[Task statement] The lines below, beginning at the one that contains "Where should I click to: Open the hamburger" and ending at the last, are to be retyped exactly.
+++ Record extracts
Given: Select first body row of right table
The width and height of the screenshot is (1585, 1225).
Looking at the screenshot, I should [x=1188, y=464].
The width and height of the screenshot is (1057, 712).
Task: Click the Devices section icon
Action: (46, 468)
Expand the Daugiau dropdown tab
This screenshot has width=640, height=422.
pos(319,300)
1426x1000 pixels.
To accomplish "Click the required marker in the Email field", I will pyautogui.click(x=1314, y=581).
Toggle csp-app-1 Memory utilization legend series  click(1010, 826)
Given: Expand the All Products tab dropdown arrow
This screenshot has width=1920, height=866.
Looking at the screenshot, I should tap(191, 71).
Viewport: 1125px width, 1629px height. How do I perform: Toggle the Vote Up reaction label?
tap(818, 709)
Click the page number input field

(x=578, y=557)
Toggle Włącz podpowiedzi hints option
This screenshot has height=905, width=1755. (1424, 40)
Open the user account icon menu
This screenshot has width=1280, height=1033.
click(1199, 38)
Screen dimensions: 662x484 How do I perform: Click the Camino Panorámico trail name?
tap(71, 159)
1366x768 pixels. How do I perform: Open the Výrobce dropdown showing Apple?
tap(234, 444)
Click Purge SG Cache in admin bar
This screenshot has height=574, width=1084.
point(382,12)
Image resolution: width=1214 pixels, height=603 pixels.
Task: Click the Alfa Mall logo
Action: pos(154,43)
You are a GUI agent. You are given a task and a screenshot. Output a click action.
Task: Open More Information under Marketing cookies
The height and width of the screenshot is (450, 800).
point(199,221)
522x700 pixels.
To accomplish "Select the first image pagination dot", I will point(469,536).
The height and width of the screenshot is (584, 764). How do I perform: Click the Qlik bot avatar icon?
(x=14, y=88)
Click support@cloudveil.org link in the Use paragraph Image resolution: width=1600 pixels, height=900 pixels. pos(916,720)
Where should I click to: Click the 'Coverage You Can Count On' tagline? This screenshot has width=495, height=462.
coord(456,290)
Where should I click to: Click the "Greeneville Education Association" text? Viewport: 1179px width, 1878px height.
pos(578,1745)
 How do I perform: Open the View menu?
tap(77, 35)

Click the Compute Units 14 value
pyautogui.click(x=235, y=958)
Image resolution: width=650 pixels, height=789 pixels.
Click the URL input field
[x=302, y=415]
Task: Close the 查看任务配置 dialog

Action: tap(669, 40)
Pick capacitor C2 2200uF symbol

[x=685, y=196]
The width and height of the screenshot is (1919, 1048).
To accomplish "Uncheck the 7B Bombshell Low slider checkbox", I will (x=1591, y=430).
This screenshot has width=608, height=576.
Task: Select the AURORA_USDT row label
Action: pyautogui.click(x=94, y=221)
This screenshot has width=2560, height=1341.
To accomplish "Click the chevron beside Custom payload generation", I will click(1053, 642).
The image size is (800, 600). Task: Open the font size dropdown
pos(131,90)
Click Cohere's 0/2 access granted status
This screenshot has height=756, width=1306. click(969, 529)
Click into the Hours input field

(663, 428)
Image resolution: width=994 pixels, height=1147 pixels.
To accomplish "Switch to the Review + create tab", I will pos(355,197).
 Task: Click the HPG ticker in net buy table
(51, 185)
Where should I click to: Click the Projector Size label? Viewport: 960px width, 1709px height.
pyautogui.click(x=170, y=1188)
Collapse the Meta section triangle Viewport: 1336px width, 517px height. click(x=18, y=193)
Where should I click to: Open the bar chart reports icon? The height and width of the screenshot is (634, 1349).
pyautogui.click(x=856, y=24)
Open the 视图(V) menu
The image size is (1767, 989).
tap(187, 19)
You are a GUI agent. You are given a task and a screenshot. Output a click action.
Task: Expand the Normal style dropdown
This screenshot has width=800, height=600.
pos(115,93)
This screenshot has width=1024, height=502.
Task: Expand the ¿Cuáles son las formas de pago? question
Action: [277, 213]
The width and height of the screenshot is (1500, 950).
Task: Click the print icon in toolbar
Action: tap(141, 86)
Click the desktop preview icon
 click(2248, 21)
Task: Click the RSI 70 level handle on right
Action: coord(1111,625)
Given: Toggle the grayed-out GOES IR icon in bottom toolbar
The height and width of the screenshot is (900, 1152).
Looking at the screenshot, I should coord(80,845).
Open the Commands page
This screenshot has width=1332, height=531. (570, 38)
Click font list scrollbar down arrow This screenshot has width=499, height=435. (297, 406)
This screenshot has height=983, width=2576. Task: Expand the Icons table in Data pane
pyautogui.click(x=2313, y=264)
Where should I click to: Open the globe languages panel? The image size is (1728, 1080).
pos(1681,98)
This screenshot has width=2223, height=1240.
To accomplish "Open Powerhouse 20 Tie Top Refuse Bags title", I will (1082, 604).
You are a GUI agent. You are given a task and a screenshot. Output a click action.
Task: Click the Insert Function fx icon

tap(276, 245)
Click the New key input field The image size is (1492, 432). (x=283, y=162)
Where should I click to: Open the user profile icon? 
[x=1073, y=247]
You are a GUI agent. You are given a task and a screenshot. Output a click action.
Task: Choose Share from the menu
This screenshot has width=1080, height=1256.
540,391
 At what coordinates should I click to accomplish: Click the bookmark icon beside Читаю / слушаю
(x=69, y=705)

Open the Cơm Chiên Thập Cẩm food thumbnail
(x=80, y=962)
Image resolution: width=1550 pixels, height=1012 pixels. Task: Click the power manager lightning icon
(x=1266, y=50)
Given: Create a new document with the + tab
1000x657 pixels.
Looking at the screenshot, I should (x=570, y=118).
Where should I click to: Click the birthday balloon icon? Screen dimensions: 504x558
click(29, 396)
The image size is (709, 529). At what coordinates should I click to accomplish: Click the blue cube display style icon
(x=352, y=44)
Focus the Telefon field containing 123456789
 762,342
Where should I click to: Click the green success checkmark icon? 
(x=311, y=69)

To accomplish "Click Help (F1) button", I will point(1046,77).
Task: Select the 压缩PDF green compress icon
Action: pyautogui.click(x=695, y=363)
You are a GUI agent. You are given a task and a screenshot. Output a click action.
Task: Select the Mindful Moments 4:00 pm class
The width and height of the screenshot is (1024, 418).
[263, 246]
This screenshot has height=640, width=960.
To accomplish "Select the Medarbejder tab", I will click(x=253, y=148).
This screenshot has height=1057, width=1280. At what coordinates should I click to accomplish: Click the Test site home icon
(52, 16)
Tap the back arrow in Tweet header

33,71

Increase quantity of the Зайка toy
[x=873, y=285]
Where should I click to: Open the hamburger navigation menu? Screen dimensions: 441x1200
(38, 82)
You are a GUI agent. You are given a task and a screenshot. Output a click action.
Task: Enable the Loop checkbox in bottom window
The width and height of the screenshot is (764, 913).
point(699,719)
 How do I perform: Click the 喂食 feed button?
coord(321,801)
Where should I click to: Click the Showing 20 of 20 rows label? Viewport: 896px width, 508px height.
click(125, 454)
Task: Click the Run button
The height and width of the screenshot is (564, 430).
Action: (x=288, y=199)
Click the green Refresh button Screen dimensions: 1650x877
++++++
[Answer to the problem]
Where should I click to: Open the hamburger navigation menu? Screen dimensions: 441x1200
(38, 82)
You are a GUI agent. You are given a task and a screenshot. Output a click action.
Task: Enable the Loop checkbox in bottom window
The width and height of the screenshot is (764, 913).
point(699,719)
 How do I perform: Click the 喂食 feed button?
coord(321,801)
Where should I click to: Click the Showing 20 of 20 rows label? Viewport: 896px width, 508px height.
click(125, 454)
Task: Click the Run button
The height and width of the screenshot is (564, 430).
Action: (x=288, y=199)
Click the green Refresh button Screen dimensions: 1650x877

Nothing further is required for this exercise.